Your objective - Leaving out all pictures, restate word for word the lines from the one with "This screenshot has height=537, width=640." through the last line of the entries.

----

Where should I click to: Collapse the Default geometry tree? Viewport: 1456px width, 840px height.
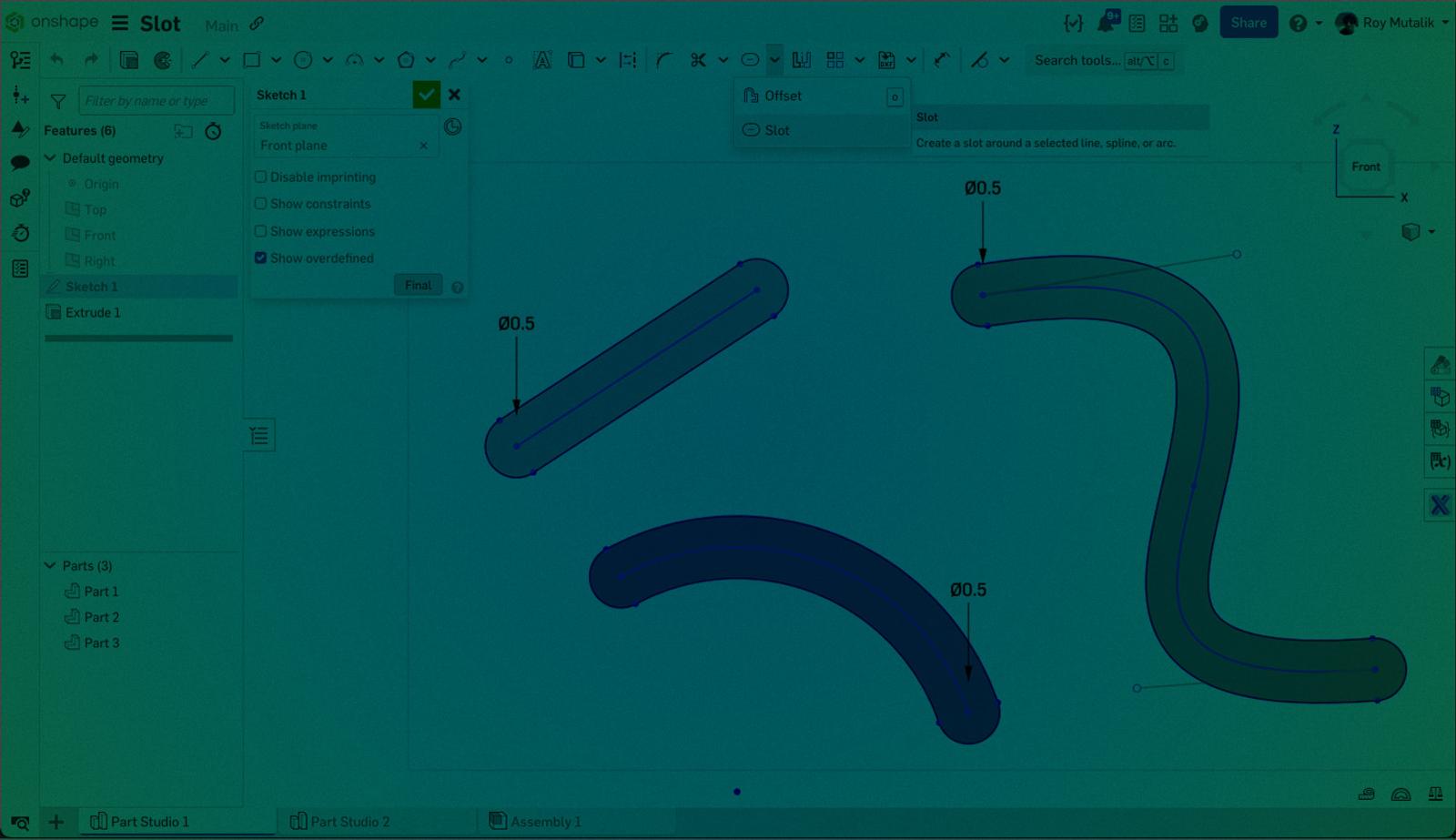click(x=51, y=158)
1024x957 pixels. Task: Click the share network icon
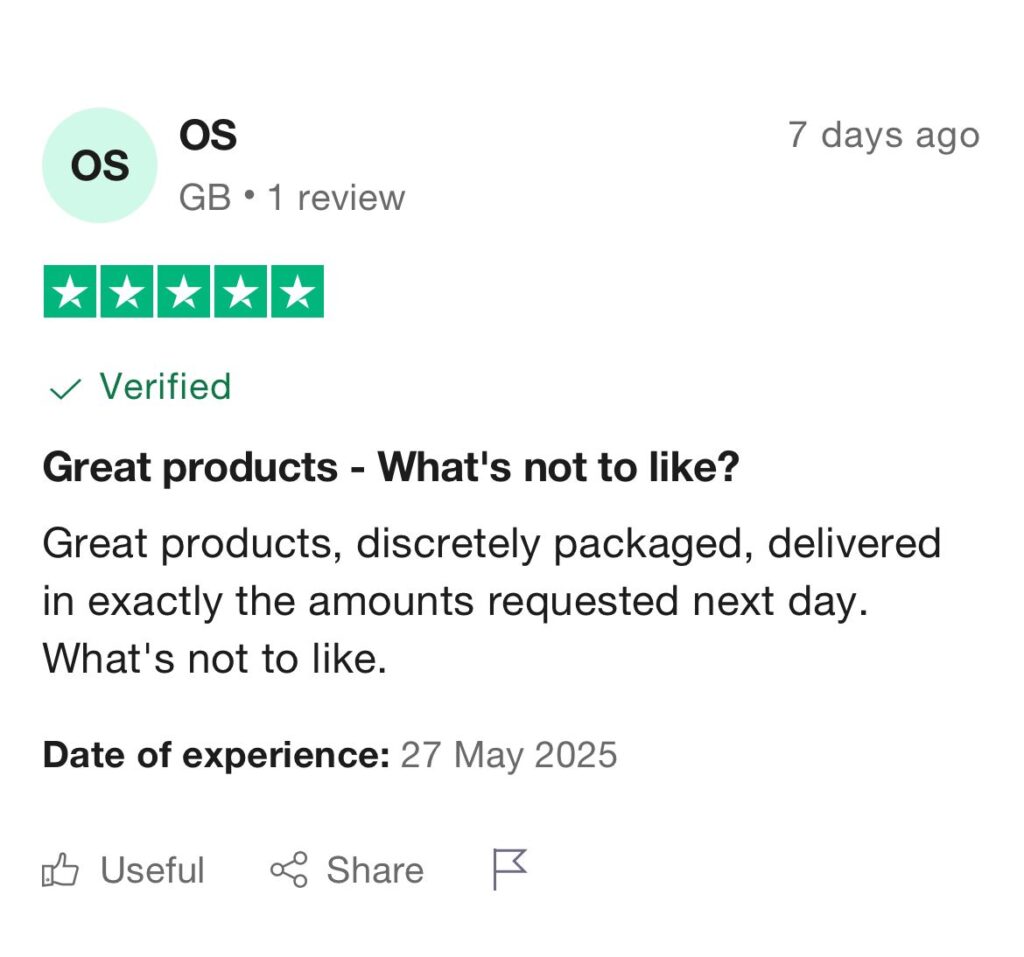pyautogui.click(x=289, y=869)
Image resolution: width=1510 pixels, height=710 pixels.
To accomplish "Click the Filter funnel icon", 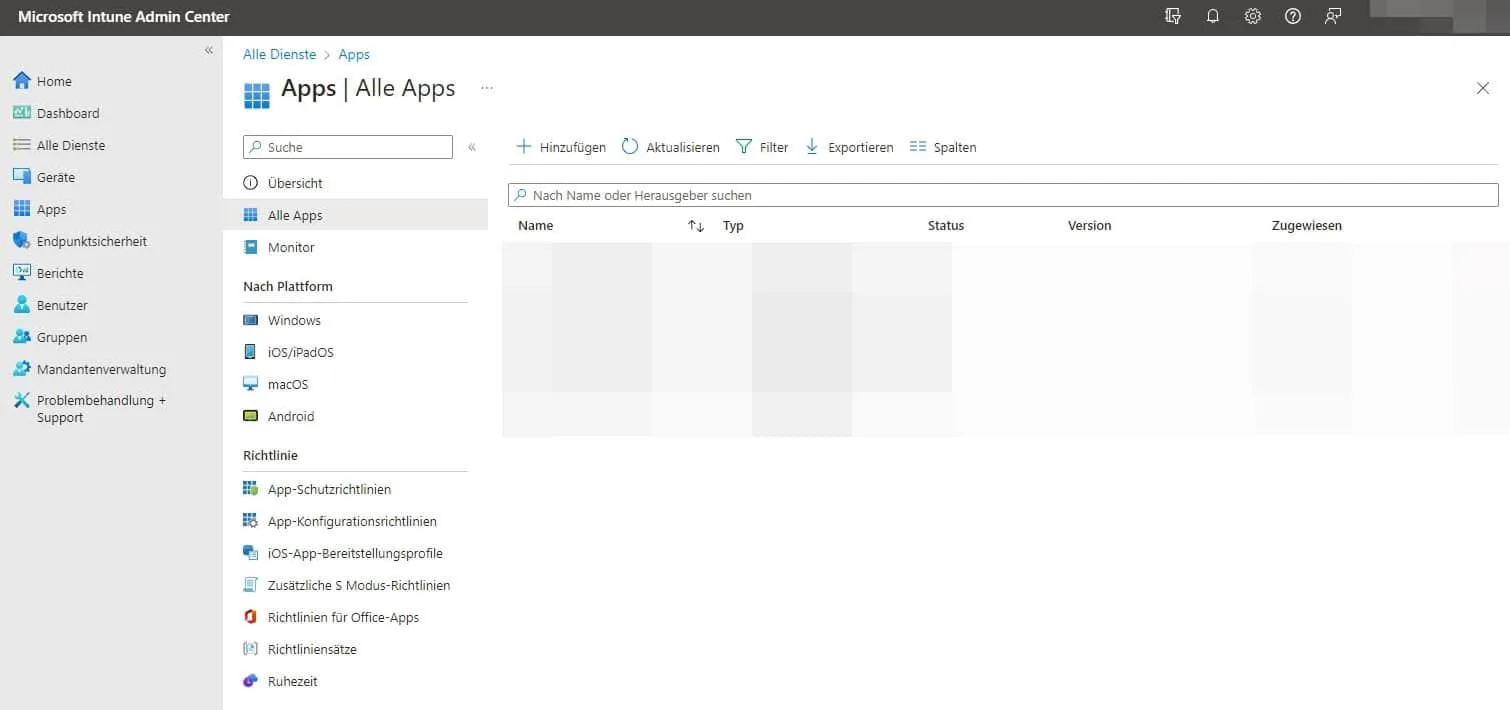I will point(744,147).
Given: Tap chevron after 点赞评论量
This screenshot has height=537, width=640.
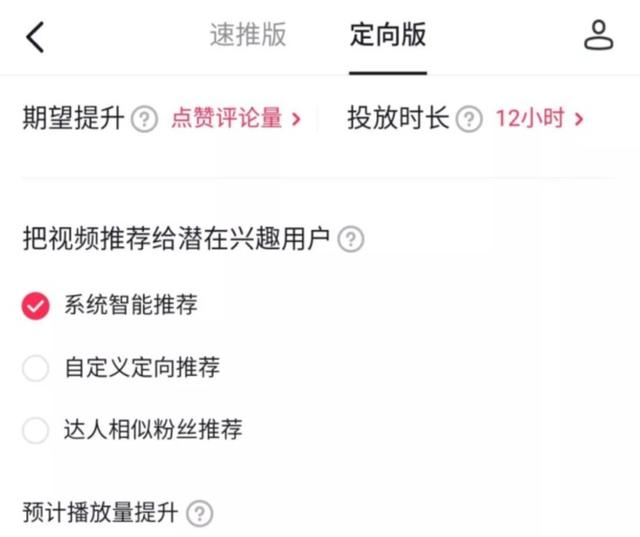Looking at the screenshot, I should click(296, 120).
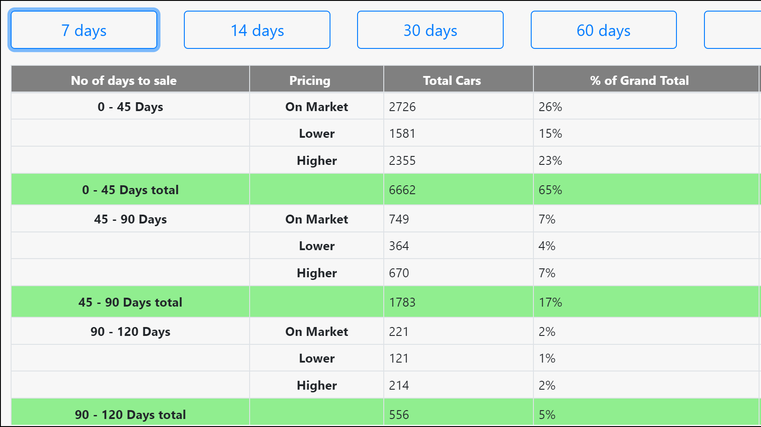Click the partially visible button after 60 days

point(733,30)
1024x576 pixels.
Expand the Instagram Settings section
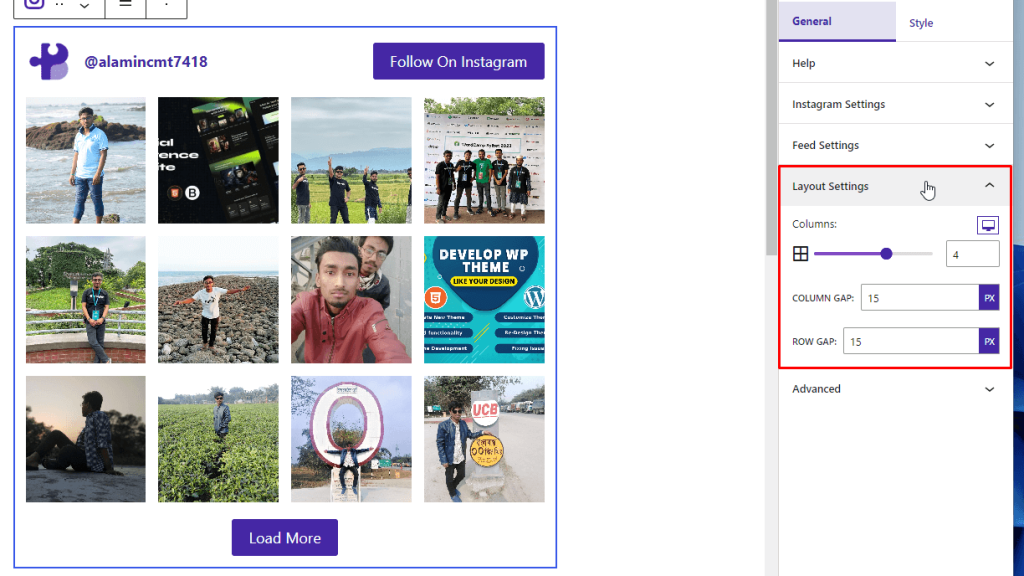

----

Answer box -
This screenshot has height=537, width=640.
Looking at the screenshot, I should click(296, 120).
Click the partially visible button after 60 days

point(733,30)
1024x576 pixels.
Expand the Instagram Settings section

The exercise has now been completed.